- _Description of the task_: Repeat each line of the material below without change.

- _Source material_:

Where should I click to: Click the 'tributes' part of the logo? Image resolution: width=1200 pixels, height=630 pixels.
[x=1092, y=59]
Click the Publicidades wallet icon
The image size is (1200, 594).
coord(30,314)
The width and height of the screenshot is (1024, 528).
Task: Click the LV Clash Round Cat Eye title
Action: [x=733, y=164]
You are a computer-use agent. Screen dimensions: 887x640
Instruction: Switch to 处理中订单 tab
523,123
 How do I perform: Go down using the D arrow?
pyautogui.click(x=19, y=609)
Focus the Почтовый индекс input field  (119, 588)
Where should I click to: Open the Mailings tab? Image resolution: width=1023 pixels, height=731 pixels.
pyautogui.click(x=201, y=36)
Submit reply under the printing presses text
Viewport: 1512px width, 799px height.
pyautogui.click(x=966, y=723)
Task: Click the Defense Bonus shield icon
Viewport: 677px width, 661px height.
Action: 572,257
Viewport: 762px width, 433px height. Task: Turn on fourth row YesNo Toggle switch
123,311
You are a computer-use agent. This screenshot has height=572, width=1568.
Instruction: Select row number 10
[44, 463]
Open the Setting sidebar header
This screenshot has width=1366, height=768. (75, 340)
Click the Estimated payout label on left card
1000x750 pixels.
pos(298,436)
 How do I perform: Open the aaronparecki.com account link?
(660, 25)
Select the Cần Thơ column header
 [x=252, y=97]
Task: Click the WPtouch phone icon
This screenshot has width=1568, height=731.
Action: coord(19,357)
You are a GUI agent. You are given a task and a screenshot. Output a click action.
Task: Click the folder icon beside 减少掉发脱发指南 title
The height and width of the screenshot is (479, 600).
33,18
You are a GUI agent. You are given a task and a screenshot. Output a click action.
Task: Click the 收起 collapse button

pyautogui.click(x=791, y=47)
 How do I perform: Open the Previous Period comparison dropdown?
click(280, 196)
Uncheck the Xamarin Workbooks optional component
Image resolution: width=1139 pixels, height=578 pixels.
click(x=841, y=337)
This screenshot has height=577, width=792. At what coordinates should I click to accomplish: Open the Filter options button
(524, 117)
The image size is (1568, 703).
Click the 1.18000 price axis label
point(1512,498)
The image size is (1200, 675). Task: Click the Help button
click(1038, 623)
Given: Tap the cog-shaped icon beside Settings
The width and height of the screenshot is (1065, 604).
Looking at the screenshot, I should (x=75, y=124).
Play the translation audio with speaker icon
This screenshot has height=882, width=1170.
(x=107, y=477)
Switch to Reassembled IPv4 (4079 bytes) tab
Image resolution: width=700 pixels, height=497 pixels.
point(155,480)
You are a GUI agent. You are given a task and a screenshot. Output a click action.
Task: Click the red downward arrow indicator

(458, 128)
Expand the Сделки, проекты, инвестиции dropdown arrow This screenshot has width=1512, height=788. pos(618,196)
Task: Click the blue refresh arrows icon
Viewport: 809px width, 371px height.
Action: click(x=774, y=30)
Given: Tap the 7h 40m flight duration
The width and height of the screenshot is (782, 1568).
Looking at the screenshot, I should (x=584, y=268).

- _Answer space_:
Where should I click to: Click the 'tributes' part of the logo? Image resolution: width=1200 pixels, height=630 pixels.
[x=1092, y=59]
Click the Publicidades wallet icon
The image size is (1200, 594).
coord(30,314)
The width and height of the screenshot is (1024, 528).
Task: Click the LV Clash Round Cat Eye title
Action: [x=733, y=164]
You are a computer-use agent. Screen dimensions: 887x640
Instruction: Switch to 处理中订单 tab
523,123
 How do I perform: Go down using the D arrow?
pyautogui.click(x=19, y=609)
Focus the Почтовый индекс input field  (119, 588)
Where should I click to: Open the Mailings tab? Image resolution: width=1023 pixels, height=731 pixels.
pyautogui.click(x=201, y=36)
Submit reply under the printing presses text
Viewport: 1512px width, 799px height.
pyautogui.click(x=966, y=723)
Task: Click the Defense Bonus shield icon
Viewport: 677px width, 661px height.
Action: 572,257
Viewport: 762px width, 433px height. Task: Turn on fourth row YesNo Toggle switch
123,311
You are a computer-use agent. This screenshot has height=572, width=1568.
Instruction: Select row number 10
[44, 463]
Open the Setting sidebar header
This screenshot has width=1366, height=768. (75, 340)
Click the Estimated payout label on left card
1000x750 pixels.
pos(298,436)
 How do I perform: Open the aaronparecki.com account link?
(660, 25)
Select the Cần Thơ column header
 [x=252, y=97]
Task: Click the WPtouch phone icon
This screenshot has width=1568, height=731.
Action: coord(19,357)
You are a GUI agent. You are given a task and a screenshot. Output a click action.
Task: Click the folder icon beside 减少掉发脱发指南 title
The height and width of the screenshot is (479, 600).
33,18
You are a GUI agent. You are given a task and a screenshot. Output a click action.
Task: Click the 收起 collapse button

pyautogui.click(x=791, y=47)
 How do I perform: Open the Previous Period comparison dropdown?
click(280, 196)
Uncheck the Xamarin Workbooks optional component
Image resolution: width=1139 pixels, height=578 pixels.
click(x=841, y=337)
This screenshot has height=577, width=792. At what coordinates should I click to accomplish: Open the Filter options button
(524, 117)
The image size is (1568, 703).
Click the 1.18000 price axis label
point(1512,498)
The image size is (1200, 675). Task: Click the Help button
click(1038, 623)
Given: Tap the cog-shaped icon beside Settings
The width and height of the screenshot is (1065, 604).
Looking at the screenshot, I should (x=75, y=124).
Play the translation audio with speaker icon
This screenshot has height=882, width=1170.
(x=107, y=477)
Switch to Reassembled IPv4 (4079 bytes) tab
Image resolution: width=700 pixels, height=497 pixels.
point(155,480)
You are a GUI agent. You are given a task and a screenshot. Output a click action.
Task: Click the red downward arrow indicator

(458, 128)
Expand the Сделки, проекты, инвестиции dropdown arrow This screenshot has width=1512, height=788. pos(618,196)
Task: Click the blue refresh arrows icon
Viewport: 809px width, 371px height.
Action: click(x=774, y=30)
Given: Tap the 7h 40m flight duration
The width and height of the screenshot is (782, 1568).
Looking at the screenshot, I should (x=584, y=268).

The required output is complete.